Colonel McCandless picked a broad tree as his tent. He had no servant, nor wanted one, so he brushed down Aeolus with handfuls of straw while Sharpe fetched a pail of water from the river. The Colonel, in his shirtsleeves, straightened as Sharpe came back.
"You do realize, Sergeant, that I am guilty of some dishonesty in the matter of that warrant?"
"I wanted to thank you, sir."
"I doubt I deserve any thanks, except that my deception might have staved off a greater evil." The Colonel crossed to his saddlebags and brought out his Bible which he gave to Sharpe. "Put your right hand on the scriptures, Sergeant, and swear to me you are innocent of the charge."
Sharpe placed his right palm on the Bible's worn cover. He felt foolish, but McCandless's face was stern and Sharpe made his own face solemn.
"I do swear it, sir. I never touched the man that night, didn't even see him." His voice proclaimed both his indignation and his innocence, but that was small consolation. The warrant might be defeated for the moment, but Sharpe knew such things did not go away. "What will happen now, sir?"
"We'll just have to make certain the truth prevails," McCandless said vaguely. He was still trying to decide what had been wrong with the warrant, but he could not identify what had troubled him. He took the Bible, stowed it away, then put his hands in the small of his back and arched his spine. "How far have we come today? Fourteen miles? Fifteen?"
"Thereabouts, sir."
"I'm feeling my age, Sharpe, feeling my age. The leg's mending well enough, but now my back aches. Not good. But just a short march tomorrow, God be thanked, no more than ten miles, then battle." He pulled a watch from his fob pocket and snapped open the lid. "We have fifteen minutes, Sergeant, so it might be wise to prepare our weapons."
"Fifteen minutes, sir?"
"It's Sunday, Sharpe! The Lord's day. Colonel Wallace's chaplain will be holding divine service on the hour, and I expect you to come with me. He preaches a fine sermon. But there's still time for you to clean your musket first."
The musket was cleaned with boiling water which Sharpe poured down the barrel, then sloshed about so that the very last remnants of powder residue were washed free. He doubted the musket needed cleaning, but he dutifully did it, then oiled the lock and put a new flint into the dog head. He borrowed a sharpening stone from one of Sevajee's men and honed the bayonet's point so that the tip shone white and deadly, then he dabbed some oil on the blade before sliding it home into its scabbard. There was nothing else to do now except listen to the sermon, sleep and do the mundane tasks. There would be a meal to cook and the horses to water again, but those commonplace jobs were overshadowed by the knowledge that the enemy was just a short march away at Borkardan. Sharpe felt a shudder of nerves. What would battle be like? Would he stand? Or would he turn out like that corporal at Boxtel who had started to rave about angels and then had run like a spring hare through the Flanders rain?

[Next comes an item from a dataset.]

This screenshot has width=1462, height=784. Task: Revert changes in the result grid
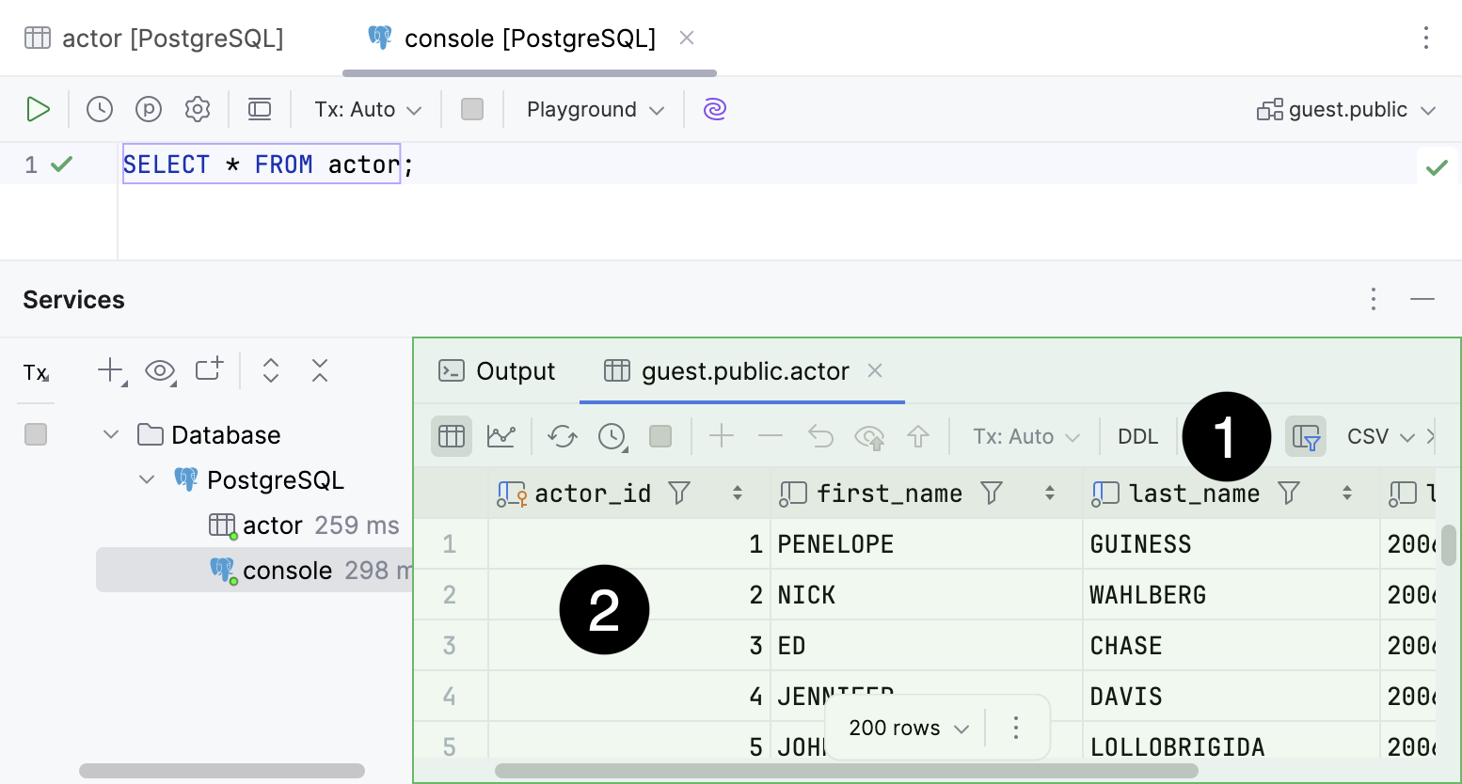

A half-mile behind Sharpe the baggage train began to trudge into a wide field where the oxen were hobbled, the camels picketed and the elephants tethered to trees. Grass-cutters spread out into the countryside to find forage for the animals which were watered from a muddy irrigation channel. The elephants were fed piles of palm leaves and buckets of rice soaked in butter, while Captain Mackay scurried through the chaos on his small bay horse, making sure that the ammunition was being properly stowed and the animals suitably fed.
He suddenly caught sight of a disconsolate Sergeant Hakeswill and his six men.

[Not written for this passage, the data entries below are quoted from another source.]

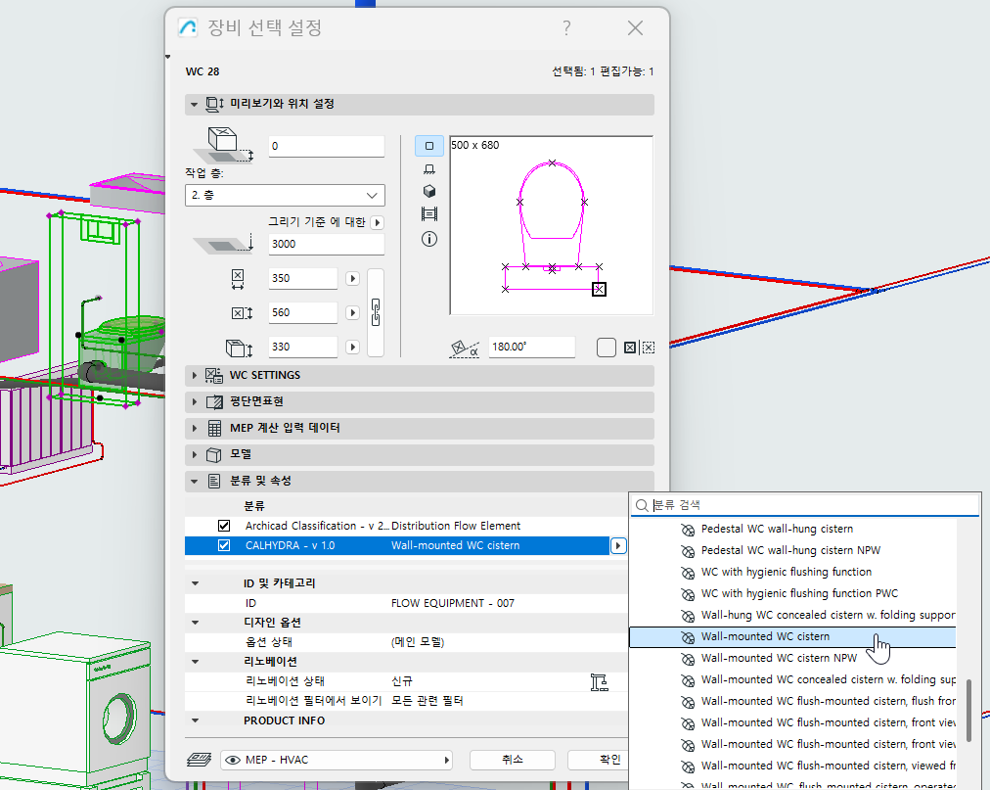This screenshot has width=990, height=790.
Task: Switch preview to 3D view icon
Action: click(x=428, y=191)
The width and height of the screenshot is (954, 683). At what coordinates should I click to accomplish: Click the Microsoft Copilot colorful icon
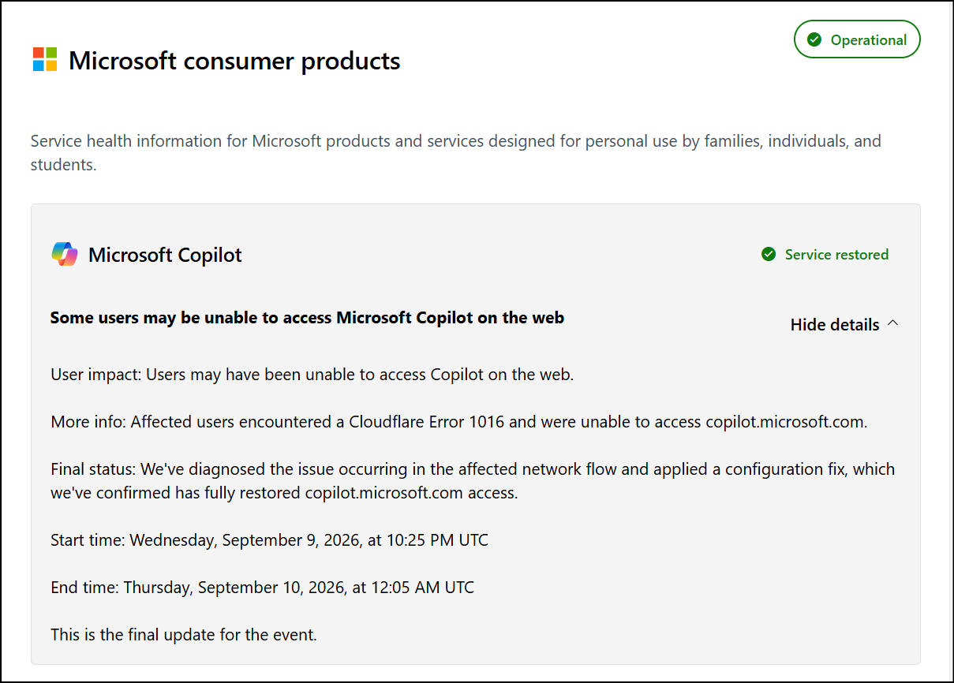(x=65, y=254)
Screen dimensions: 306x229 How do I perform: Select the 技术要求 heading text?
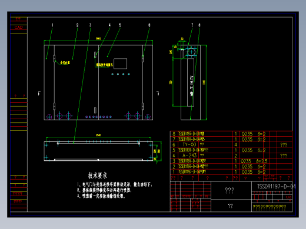tap(98, 176)
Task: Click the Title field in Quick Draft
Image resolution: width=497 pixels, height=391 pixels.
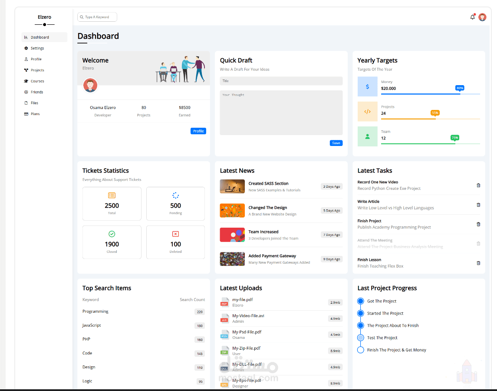Action: [x=281, y=81]
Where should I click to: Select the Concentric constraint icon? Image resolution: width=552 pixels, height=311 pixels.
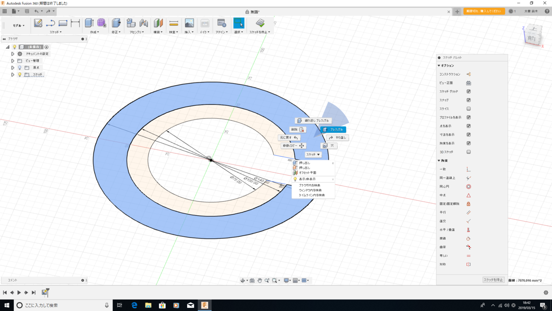click(x=469, y=187)
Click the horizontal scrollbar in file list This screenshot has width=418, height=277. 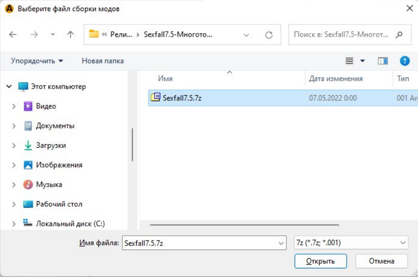(244, 224)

"Sergeant! You're still here? I thought you'd have your rogue safely pinioned by now?"
"Problems, sir," Hakeswill said, standing rigidly to attention.
"Easy, Sergeant, stand easy. No rogue?"
"Not yet, sir."
"So you're back in my command, are you? That's splendid, just splendid." Mackay was an eager young officer who did his best to see the good in everybody, and though he found the Sergeant from the 33rd somewhat daunting, he did his best to communicate his own enthusiasm.

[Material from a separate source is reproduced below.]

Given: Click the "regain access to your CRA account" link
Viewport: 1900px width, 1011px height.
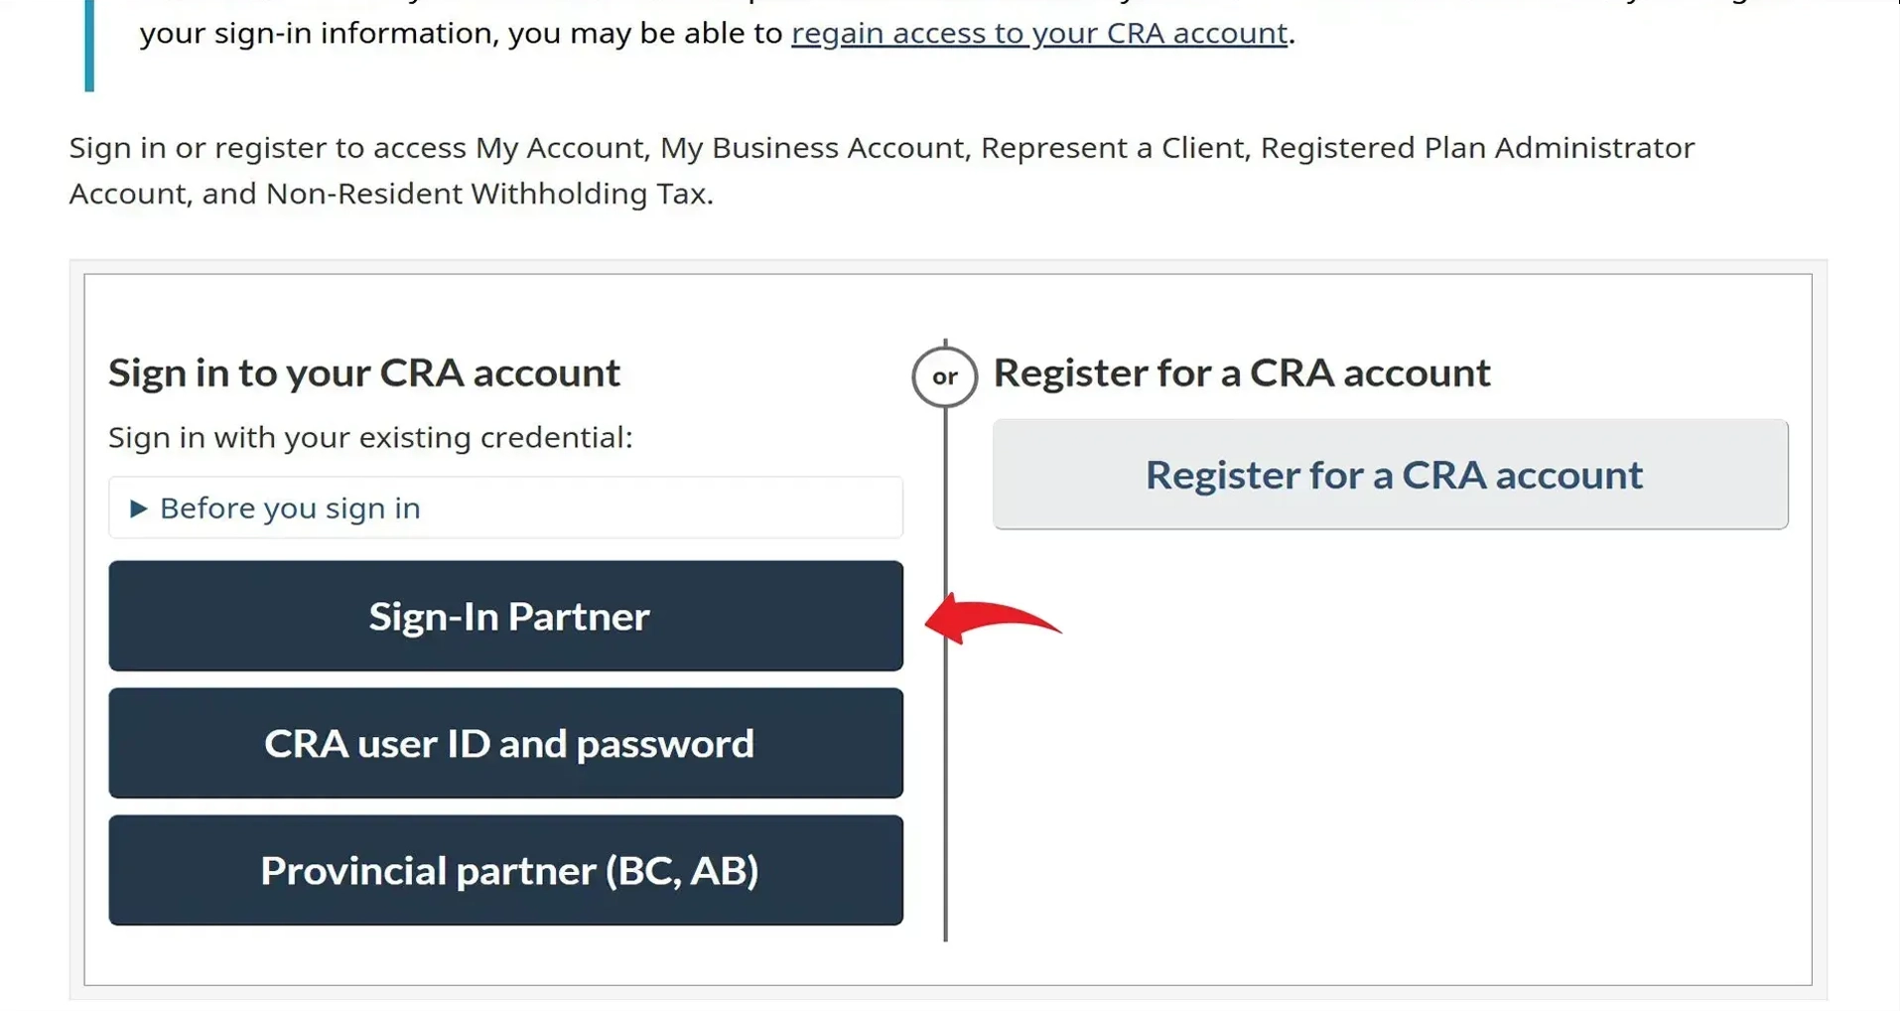Looking at the screenshot, I should [x=1038, y=34].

"Puckalees, Sergeant," he said brightly, "puckalees."
Hakeswill's face wrenched in a series of spasms.
"Puckalees, sir?"
"Water carriers, Sergeant."
"I knows what a pucka lee is, sir, on account of having lived in this heathen land more years than I can count, but begging your pardon, sir, what has a pucka lee to do with me?"
"We have to establish a collecting point for them," Mackay said.
The puckalees were all on the strengths of the individual regiments and in battle their job was to keep the fighting men supplied with water.
"I need a man to watch over them," Mackay said. "They're good fellows, all of them, but oddly frightened of bullets! They need chivvying along. I'll be busy enough with the ammunition wagons tomorrow, so can I rely on you to make sure the puckalees do their job like the stout fellows they are?"
The 'stout fellows' were boys, grandfathers, cripples, the half-blind and the half witted.
"Excellent! Excellent!" the young Captain said. "A problem solved! Make sure you get some rest, Sergeant. We'll all need to be sprightly tomorrow. And if you feel the need for some spiritual refreshment you'll find the 74th are holding divine service any moment now." Mackay smiled at Hakeswill, then set off in pursuit of an errant group of bullock carts. "You! You! You with the tents! Not there! Come here!"
"Puckalees," Hakeswill said, spitting, "puckalees."
None of his men responded for they knew well enough to leave Sergeant Hakeswill alone when he was in a more than usually foul mood.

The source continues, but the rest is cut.